## SUPPLIED PASSAGE

====

2. Materials and Methods

HfOCl₂•2H₂O (Sigma-Aldrich Chemie GmbH, Taufkirchen, Germany) and Na₂WO₄•2H₂O (Aldrich Chemie GmbH, Taufkirchen, Germany) (both ACS grade) were used as starting materials. The nitrates Ln(NO₃)₃•nH₂O were synthesized using Eu₂O₃ (Fluka Chemie GmbH, Buchs, Switzerland, p.a.), Tm₂O₃ (Sigma Aldrich, 99.99% Sigma-Aldrich Chemie GmbH, Taufkirchen, Germany), and Lu₂O₃ (Sigma Aldrich, 99.99% Sigma-Aldrich Chemie GmbH, Taufkirchen, Germany) by dissolving them in heated diluted HNO₃ (70%, Sigma-Aldrich Chemie GmbH, Taufkirchen, Germany), followed by crystallization after the cooling of the solution. Titration with a 0.01 M water solution of a di-sodium salt of ethylene diammine tetraacetic acid Na₂EDTA (99%+, Sigma-Aldrich Chemie GmbH, Taufkirchen, Germany) was applied to determine the amount of crystallization water in the nitrates synthesized.

====

## INSTRUCTIONS
**a)** Summarize the materials and methods excerpt in two sentences.
**b)** Transcribe the part of the materials and methods excerpt starting with "2. Materials and" and going on through "the nitrates synthesized.".
The lines that come after this have no connection to the materials and methods excerpt.

## MATERIAL PROVIDED
====

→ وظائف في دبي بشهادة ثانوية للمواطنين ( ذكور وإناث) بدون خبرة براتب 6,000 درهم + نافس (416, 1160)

====

## ANSWERS TO THE PROBLEMS
**a)** HfOCl₂•2H₂O and Na₂WO₄•2H₂O, both ACS grade, served as the starting materials. The nitrates Ln(NO₃)₃•nH₂O were made by dissolving Eu₂O₃, Tm₂O₃, and Lu₂O₃ in heated diluted HNO₃ and crystallizing them after the solution cooled, and their crystallization water was determined by titration with a 0.01 M water solution of Na₂EDTA.

**b)**
2. Materials and Methods

HfOCl₂•2H₂O (Sigma-Aldrich Chemie GmbH, Taufkirchen, Germany) and Na₂WO₄•2H₂O (Aldrich Chemie GmbH, Taufkirchen, Germany) (both ACS grade) were used as starting materials. The nitrates Ln(NO₃)₃•nH₂O were synthesized using Eu₂O₃ (Fluka Chemie GmbH, Buchs, Switzerland, p.a.), Tm₂O₃ (Sigma Aldrich, 99.99% Sigma-Aldrich Chemie GmbH, Taufkirchen, Germany), and Lu₂O₃ (Sigma Aldrich, 99.99% Sigma-Aldrich Chemie GmbH, Taufkirchen, Germany) by dissolving them in heated diluted HNO₃ (70%, Sigma-Aldrich Chemie GmbH, Taufkirchen, Germany), followed by crystallization after the cooling of the solution. Titration with a 0.01 M water solution of a di-sodium salt of ethylene diammine tetraacetic acid Na₂EDTA (99%+, Sigma-Aldrich Chemie GmbH, Taufkirchen, Germany) was applied to determine the amount of crystallization water in the nitrates synthesized.